Piracy threatens West Africa oil expansion
UNITED NATIONS — Piracy is a growing threat to West Africa’s plans to double oil production over the next decade and is already having a devastating impact on ports, the UN Security Council was warned Monday.
A growing number of attacks are being recorded in the Gulf of Guinea and entries into some ports have been cut by more than two-thirds as insurance premiums skyrocket, ministers and officials told a council debate on piracy.
Industry groups and governments had been planning to increase oil production in West African countries from the current four million barrels a day to eight million over the next decade.
With West African states increasingly dependent on the oil revenues, “the consequence of unchecked piracy on both their economies and the world economy cannot be underestimated,” Abdel-Fatau Musah, director of political affairs for the Economic Community of West African States commission told the council.
There were 21 attacks on ships off the Benin coast last year and from January to October 2011 there were also 14 attacks off Nigeria, seven off Togo, two off Ghana and one off Ivory Coast, said Issifou N’Douro, Benin’s defense minister.
Two weeks ago, gunmen shot dead the captain and chief engineer of a cargo ship off the Nigerian coast.
“The threats weighing on the Gulf of Guinea are colossal. These are threats to international peace and security and must be treated as such by the international community,” N’Douro warned.
N’Douro gave a grim picture of the impact on the port of Cotonou which carries 90 percent of Benin’s trade as well as acting as a vital conduit for neighboring Niger, Burkina Faso, Mali and Chad.
Revenues from Cotonou port provide 80 percent of Benin’s government budget, the minister said. But the number of ships using Cotonou has fallen by 70 percent since the attacks started.
“With the doubling of insurance premiums, several ships have decided not to use the port of Cotonou’s services and the revenues from these activities are critical to the state,” N’Douro said.
Many governments see the piracy adding to their security troubles on top of growing narcotics trafficking, political unrest, attacks by Al-Qaeda followers and a mounting food crisis across the Sahel region.
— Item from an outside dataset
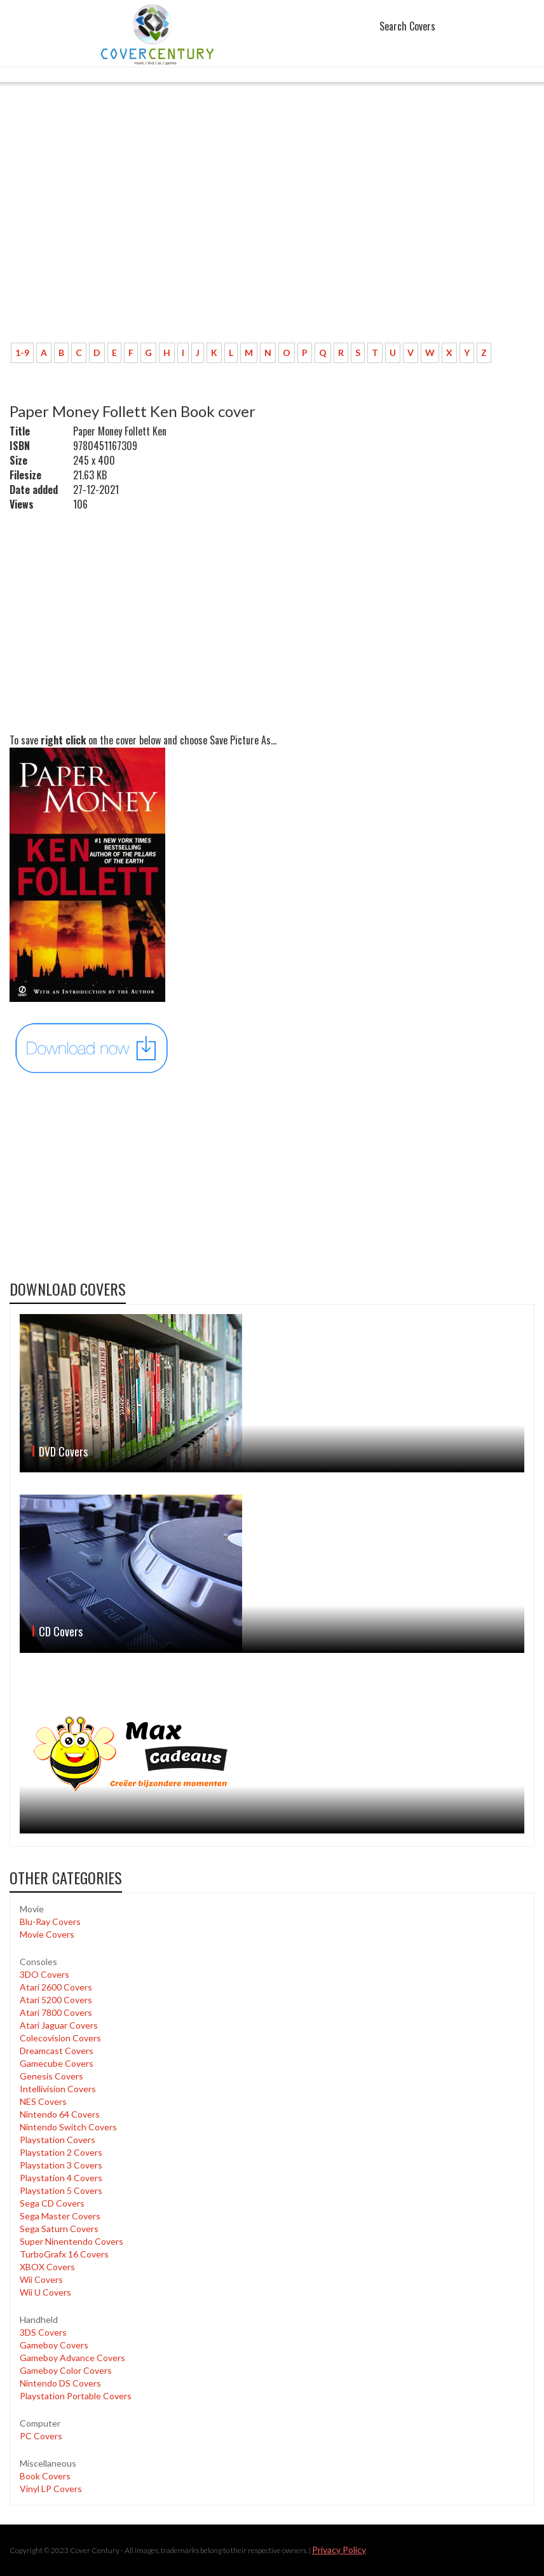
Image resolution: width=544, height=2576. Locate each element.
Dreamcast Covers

Benin and Nigeria already stage joint maritime patrols in the Gulf of Guinea but ECOWAS and government envoys called for more international help. Western nations said they are ready to do more if it is to back a regional initiative against pirates.
“There can be no doubt that the situation has become more grave,” said US ambassador Susan Rice. With some estimates of pirating attacks costing $2 billion a year, she called the impact on hard-pressed regional economies “staggering”.
The Security Council is negotiating a resolution on piracy off West Africa which has been proposed by Togo, president of the 15-nation council in February.